Draft a Wyoming trailing clause so it never has to be defended as a restraint. Keep it short and tied to inventions conceived during employment or derived from the employer's trade secrets — for contracts entered into on or after July 1, 2025, a clause that operates as a covenant not to compete survives only to the extent it protects trade secrets as defined by the criminal-code definition in Wyo. Stat. § 6-3-501(a)(xi), so tracking that specific definition, not a generic confidentiality recital, is what earns the exception. Use present-assignment (hereby assigns) language so title to future inventions passes automatically rather than resting on a promise to assign later . And draft to the minimum scope the business interest requires, because Wyoming courts will not trim an overbroad restraint — after Hassler, a clause found unreasonable is void in its entirety .
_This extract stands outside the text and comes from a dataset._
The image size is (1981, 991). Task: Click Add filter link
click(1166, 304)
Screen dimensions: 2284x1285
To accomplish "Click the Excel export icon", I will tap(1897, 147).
Do not paper a mid-employment rollout of a combined assignment-plus-non-compete agreement on continued employment alone. In Wyoming the two halves have different consideration rules — continued at-will employment supports an intellectual-property assignment , but a non-compete signed by an existing employee requires separate consideration — so a hybrid agreement can have its restraint provisions fail for lack of consideration even while the assignment stands.